Once couples can have meaningful and constructive conversations around the unique issues they face, they come together into a partnership.  This partnership then serves to support the needs of both people, even though those needs are different.  With greater support and lowered stress, the room is made for feeling grateful, loved, and content.

Affair Recovery


There is shock, pain and confusion that both partners go through following an affair. It can be a time in your life where the rug gets pulled out from beneath you and you both struggle to know how to get through it.

Alex has helped many couples who are struggling to recover from an affair or other form of betrayal.

There are definite steps and stages as well as 'do's and 'do not's when it comes to trying to recover trust in a relationship.  When couples are guided through the recovery process, it brings calm and organization to a time in life that feels utterly chaotic and unpredictable.

If you are seeking an appointment to help recover trust in your relationship, please make this clear in your phone call or email. The assessment process is somewhat different when a betrayal is the main reason for attending therapy.

Highly Sensitive People (HSPs)


Most people who meet the criteria for being a Highly Sensitive Person (also known as Sensory Processing Sensitivity) have never even heard of it before.  Take a look at the list below to see if any of these sound like you:

-you have a unique ability to understand how people are feeling
-you "take on" the moods of others 
-you feel uneasy or stressed by places that have a lot going on, whether noise/music, decor, smells
-you are easily affected by the temperature of a room
-you have begun to avoid places that have sights, sounds, temperatures than bother you
-growing up, your family labeled you as sensitive, shy, anxious, 'making a mountain out of a molehill'
-you are more affected by movies, art, music, etc than others seem to be
-the feelings you feel most often are tired and stressed
-you notice details, such as facial expressions, mistakes in TV/movie editing, or tastes of food/drink
-you are a good problem-solver and planner
-analysis comes easily to you
-when you drive, you know exactly where the other cars are, when the light is going to change, etc
-you wonder why people don't see things the way you do when it seems so obvious

If these seem to fit your experience, you may want to read "The Highly Sensitive Person: How to Thrive When the World Overwhelms You" by Elaine Aron, PhD.  There can be an instant relief just in knowing you aren't alone.

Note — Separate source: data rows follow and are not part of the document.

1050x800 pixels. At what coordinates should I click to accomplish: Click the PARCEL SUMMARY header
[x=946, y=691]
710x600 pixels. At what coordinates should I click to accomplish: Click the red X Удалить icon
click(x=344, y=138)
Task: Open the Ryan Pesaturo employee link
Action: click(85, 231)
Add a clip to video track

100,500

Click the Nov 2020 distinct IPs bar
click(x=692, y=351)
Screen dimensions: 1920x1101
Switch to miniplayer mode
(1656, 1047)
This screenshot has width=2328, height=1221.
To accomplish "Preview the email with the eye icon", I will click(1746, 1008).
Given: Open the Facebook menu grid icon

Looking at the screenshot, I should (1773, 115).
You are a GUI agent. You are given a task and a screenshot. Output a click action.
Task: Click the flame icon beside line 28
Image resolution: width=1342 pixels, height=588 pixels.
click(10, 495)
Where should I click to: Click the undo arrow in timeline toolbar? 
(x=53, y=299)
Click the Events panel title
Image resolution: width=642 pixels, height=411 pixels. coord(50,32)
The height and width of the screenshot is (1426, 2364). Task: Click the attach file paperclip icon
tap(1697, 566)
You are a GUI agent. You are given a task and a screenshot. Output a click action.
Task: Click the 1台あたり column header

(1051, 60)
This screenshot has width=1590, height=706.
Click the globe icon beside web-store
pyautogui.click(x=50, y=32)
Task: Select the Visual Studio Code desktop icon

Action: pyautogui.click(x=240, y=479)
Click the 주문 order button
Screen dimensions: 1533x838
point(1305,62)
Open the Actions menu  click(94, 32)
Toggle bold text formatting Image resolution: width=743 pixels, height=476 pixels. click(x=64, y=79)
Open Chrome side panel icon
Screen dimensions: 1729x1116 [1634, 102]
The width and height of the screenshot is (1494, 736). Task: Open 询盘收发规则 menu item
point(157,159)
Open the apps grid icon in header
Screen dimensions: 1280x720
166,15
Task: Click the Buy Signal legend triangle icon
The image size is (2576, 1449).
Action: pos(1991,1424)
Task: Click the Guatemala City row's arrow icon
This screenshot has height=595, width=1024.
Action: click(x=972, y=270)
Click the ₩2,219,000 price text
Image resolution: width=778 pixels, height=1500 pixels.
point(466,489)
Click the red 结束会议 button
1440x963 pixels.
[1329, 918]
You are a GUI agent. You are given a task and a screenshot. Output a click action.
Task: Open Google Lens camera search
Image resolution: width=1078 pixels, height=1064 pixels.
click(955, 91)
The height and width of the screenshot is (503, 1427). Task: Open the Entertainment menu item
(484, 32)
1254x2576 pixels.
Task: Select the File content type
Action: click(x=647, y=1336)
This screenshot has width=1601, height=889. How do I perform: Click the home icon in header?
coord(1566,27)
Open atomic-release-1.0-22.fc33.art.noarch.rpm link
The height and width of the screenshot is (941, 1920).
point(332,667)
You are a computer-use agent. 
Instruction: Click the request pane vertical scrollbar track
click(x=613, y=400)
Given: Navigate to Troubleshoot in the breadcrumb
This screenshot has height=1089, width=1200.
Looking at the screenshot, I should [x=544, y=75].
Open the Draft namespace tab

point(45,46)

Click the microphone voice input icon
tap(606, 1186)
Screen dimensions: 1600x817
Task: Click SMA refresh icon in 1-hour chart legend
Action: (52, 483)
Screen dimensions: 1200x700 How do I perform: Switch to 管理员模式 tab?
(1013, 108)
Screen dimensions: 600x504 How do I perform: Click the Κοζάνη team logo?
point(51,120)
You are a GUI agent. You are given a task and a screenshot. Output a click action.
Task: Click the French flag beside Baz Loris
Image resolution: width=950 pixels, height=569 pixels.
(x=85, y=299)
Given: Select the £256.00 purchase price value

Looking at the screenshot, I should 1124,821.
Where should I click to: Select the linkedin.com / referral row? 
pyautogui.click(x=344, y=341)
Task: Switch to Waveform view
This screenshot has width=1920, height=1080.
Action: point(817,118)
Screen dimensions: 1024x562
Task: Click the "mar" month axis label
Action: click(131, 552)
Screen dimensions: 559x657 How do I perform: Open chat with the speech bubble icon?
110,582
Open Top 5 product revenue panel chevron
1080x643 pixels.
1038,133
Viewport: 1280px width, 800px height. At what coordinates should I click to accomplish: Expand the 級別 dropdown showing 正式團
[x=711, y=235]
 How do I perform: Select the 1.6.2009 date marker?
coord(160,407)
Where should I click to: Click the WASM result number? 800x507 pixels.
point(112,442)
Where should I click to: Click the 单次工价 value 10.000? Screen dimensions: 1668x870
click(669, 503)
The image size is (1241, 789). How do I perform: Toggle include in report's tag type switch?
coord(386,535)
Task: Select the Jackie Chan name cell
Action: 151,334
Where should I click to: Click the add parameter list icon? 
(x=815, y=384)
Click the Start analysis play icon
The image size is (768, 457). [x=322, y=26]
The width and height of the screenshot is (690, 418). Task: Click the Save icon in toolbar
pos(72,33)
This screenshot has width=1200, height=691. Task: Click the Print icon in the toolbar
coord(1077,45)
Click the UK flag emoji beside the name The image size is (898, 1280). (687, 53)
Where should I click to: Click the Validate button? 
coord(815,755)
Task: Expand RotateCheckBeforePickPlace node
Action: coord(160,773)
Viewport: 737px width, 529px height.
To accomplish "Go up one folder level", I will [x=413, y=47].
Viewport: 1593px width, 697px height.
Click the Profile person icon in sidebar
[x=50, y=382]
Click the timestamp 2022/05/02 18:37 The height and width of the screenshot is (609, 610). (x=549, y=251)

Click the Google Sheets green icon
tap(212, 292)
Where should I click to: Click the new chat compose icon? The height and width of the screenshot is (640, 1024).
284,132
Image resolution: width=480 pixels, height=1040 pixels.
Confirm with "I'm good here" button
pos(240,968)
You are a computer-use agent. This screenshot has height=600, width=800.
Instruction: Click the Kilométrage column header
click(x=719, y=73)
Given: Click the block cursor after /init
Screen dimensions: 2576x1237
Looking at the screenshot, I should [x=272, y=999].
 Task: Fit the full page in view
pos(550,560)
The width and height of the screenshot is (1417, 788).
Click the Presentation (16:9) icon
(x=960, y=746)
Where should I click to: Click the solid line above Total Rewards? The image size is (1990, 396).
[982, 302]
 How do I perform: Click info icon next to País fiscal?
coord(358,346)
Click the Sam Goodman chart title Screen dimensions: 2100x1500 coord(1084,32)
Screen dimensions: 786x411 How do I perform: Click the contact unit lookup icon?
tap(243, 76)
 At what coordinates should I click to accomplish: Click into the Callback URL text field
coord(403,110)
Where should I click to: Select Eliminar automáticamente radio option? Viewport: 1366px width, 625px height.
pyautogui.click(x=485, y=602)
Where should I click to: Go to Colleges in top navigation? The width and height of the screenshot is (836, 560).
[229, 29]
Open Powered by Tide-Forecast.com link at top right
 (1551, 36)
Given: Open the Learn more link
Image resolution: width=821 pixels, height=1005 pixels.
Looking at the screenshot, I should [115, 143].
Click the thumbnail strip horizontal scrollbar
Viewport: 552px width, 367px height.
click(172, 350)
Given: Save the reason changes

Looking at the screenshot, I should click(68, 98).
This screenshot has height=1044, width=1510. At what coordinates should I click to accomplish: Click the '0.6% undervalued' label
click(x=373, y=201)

You can find it on Amazon here.

The first step to feeling better is identifying that sensory processing sensitivity is a neurological difference between people.  That feeling that your partner doesn't understand you is real; they simply cannot understand what it is like to live life with your type of processing.

Next, it is helpful to learn how your relationship is affected by the way your brain works.   It's important that both you and your partner find ways to honor this part of you (instead of criticizing, judging, or disliking it).  Couples can make small adjustments that lead to big gains when it comes to lowering stress, increasing connection, and feeling more confident.

I have a lot of experience helping couples where one partner is a Highly Sensitive Person.  While you may be so used to being told you are "too sensitive" or a "worry wart," or that you should learn to "go with the flow" and "relax," my office is a place where you can see your sensitivity as a good thing.  When you learn how to care for yourself and how to be proud of your brain's ability, your sensitivity can become a strength for your life and relationships.  When your partner learns more about how the world looks different behind your eyes, they can become more supportive and loving towards something that previously frustrated them.